Key Results: In children with Bell palsy, the vast majority recover without treatment.
Primary Outcome: At one month, 49% of patients receiving prednisolone had complete recovery compared to 58% in the placebo group.
Secondary Outcomes:
Similar results seen when using Sunnybrook scale.
Synkinesis and pain were very low at all time points.
Emotional wellbeing score not reported.
No serious adverse events; most common adverse events were behavior change and increased appetite.
1. Underpowered: This was a double-blinded, placebo controlled, randomized study but sadly (and the author’s acknowledge this), it was underpowered because they ran out of funding. Although they did not find evidence that early treatment with prednisolone improves complete recovery, the confidence intervals are pretty wide, so we need to interpret these results with caution.

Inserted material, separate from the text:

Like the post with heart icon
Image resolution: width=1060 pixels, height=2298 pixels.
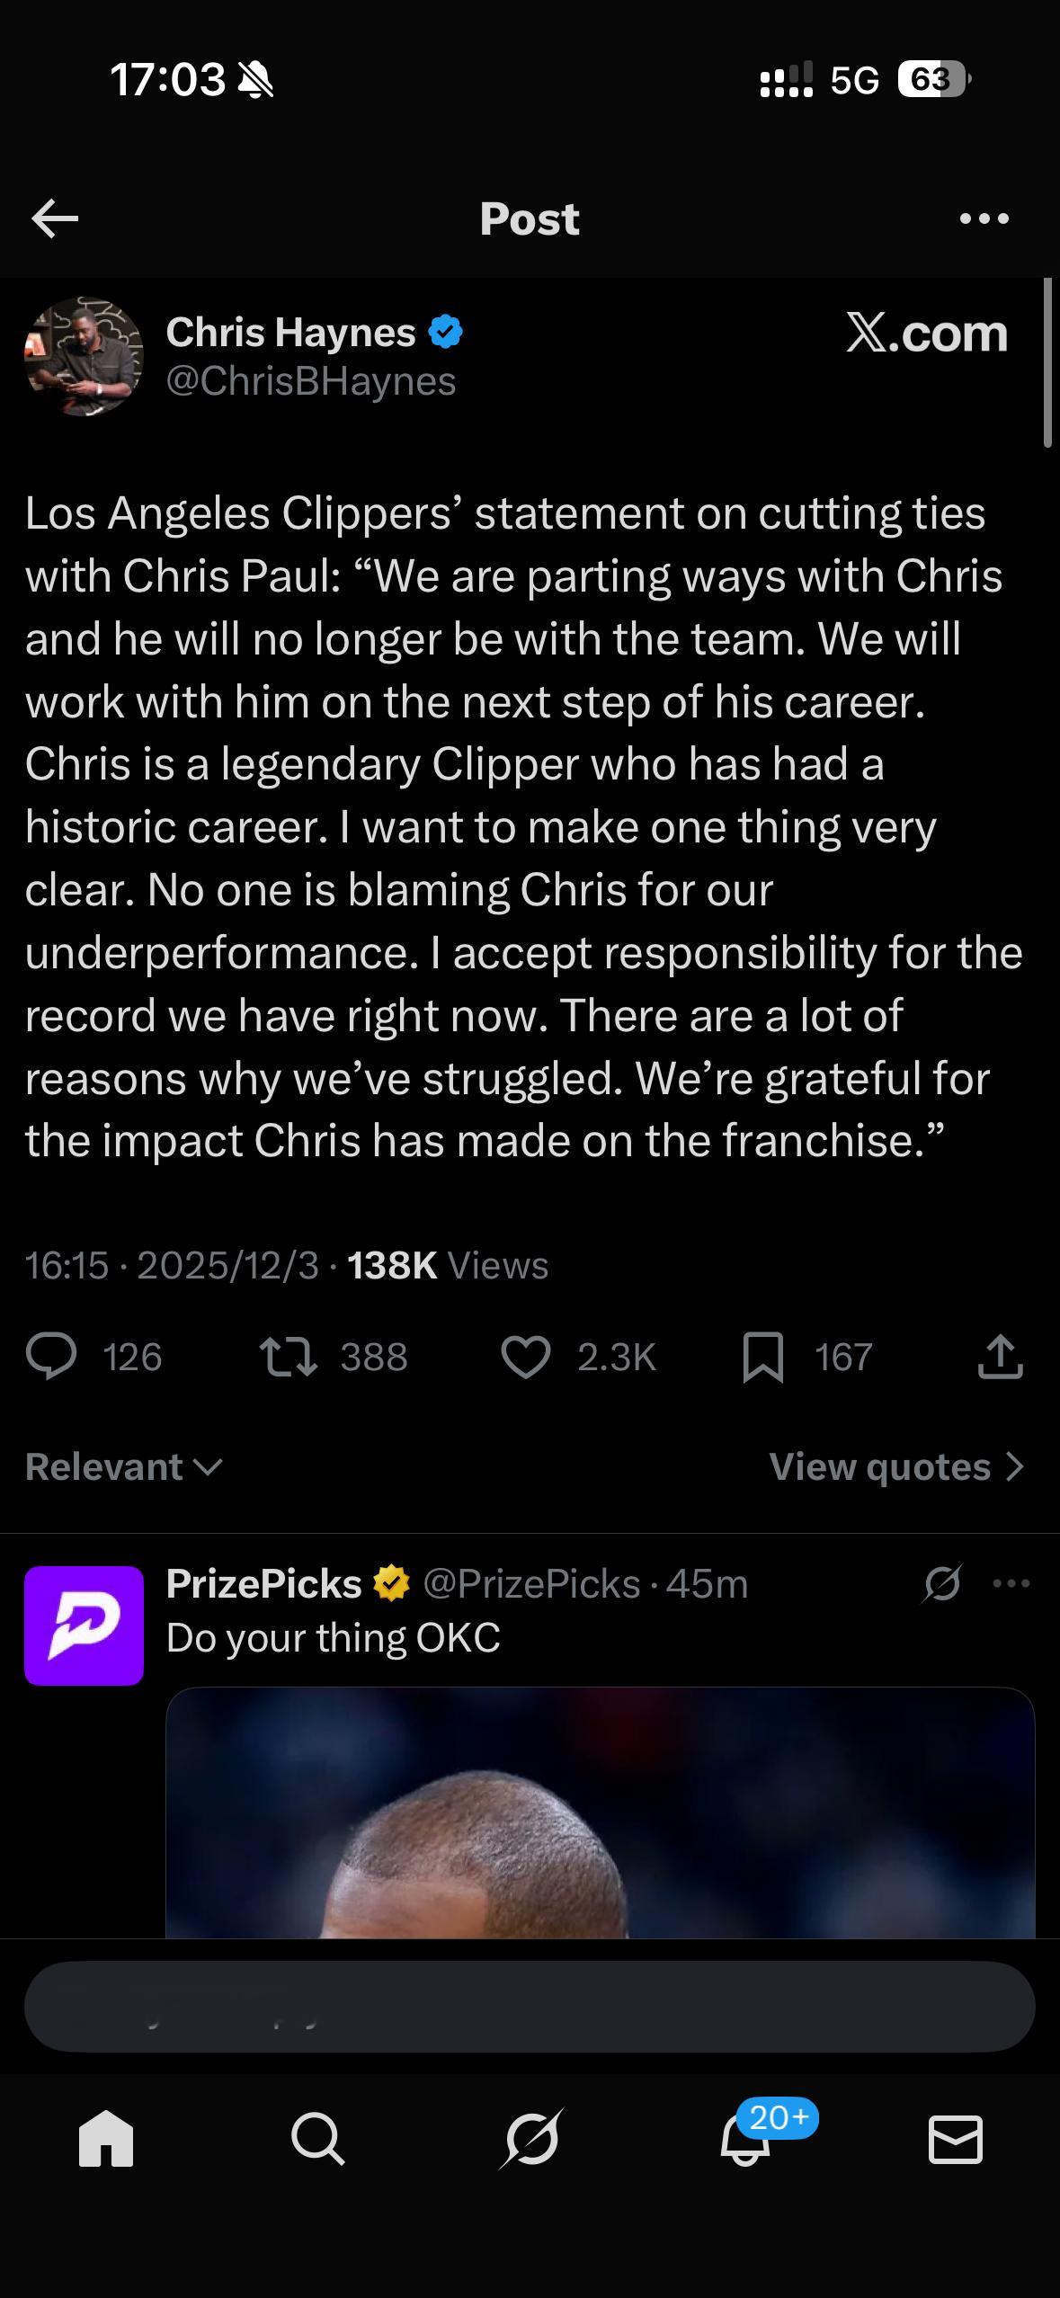[x=525, y=1357]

2. Outcomes: The primary outcome was recovery from symptoms at one month. But is one month an appropriate follow up time for primary outcome? We see that at the one-month time frame, a higher percentage of children in the placebo group recovered compared to the children in the prednisolone group. However, when we look at the 3 month and 6 month follow up, this changes to where there is a higher percentage of children in the prednisolone group have symptom recovery. Again, we need to acknowledge that this is limited by the wide confidence intervals.
In patients with illnesses that can lead to lifelong facial differences, emotional well-being is an important factor and patient-oriented outcome. Our face is an important part of our social interaction so facial dysfunction may have a significant impact a child’s self-esteem and confidence. We were thrilled to see it was listed in secondary outcomes, but… it is not mentioned at all in the results. Moreover, 6 months may not be significant follow up time to determine true emotional impact to patient and family.
3. Exclusion Criteria: There was a long list of exclusion criteria for this study. Of the 869 patients assessed for eligibility, 78% were not enrolled. We acknowledge that some of the exclusion criteria were appropriate such as the contraindications to prednisolone therapy or oncological diagnosis or any signs pointing to an alternative diagnosis like Ramsay-Hunt syndrome, facial trauma, or otitis media. The criteria that I am slightly uncomfortable with are the patients who were excluded based on concern about ability to comply with study protocol. This seems to be a fairly subjective exclusion criteria that excluded 25 patients. In a study that was already underpowered, it’s unclear how these excluded patients would have impacted the results.
4. Interrater Reliability: The primary outcome for recovery was assessed using the House-Brackmann scale. The final grade was determined by clinicians from multiple specialties including neurology, otolaryngology, pediatrics, and emergency medicine. It is unknown how reliably they agree with one another on the grading. Previous research suggests that the inter-rater reliability may vary [4-7]. It is unclear how discrepancies in the grading may impact the primary outcome.
5. Differential Diagnoses for Facial Nerve Palsy: This paper made us a little nervous in its discussion of the wide range of other etiologies that should be considered before arriving at the diagnosis of Bell palsy. This included some scary stuff like acute leukemia in which we don’t want to accidentally give corticosteroids.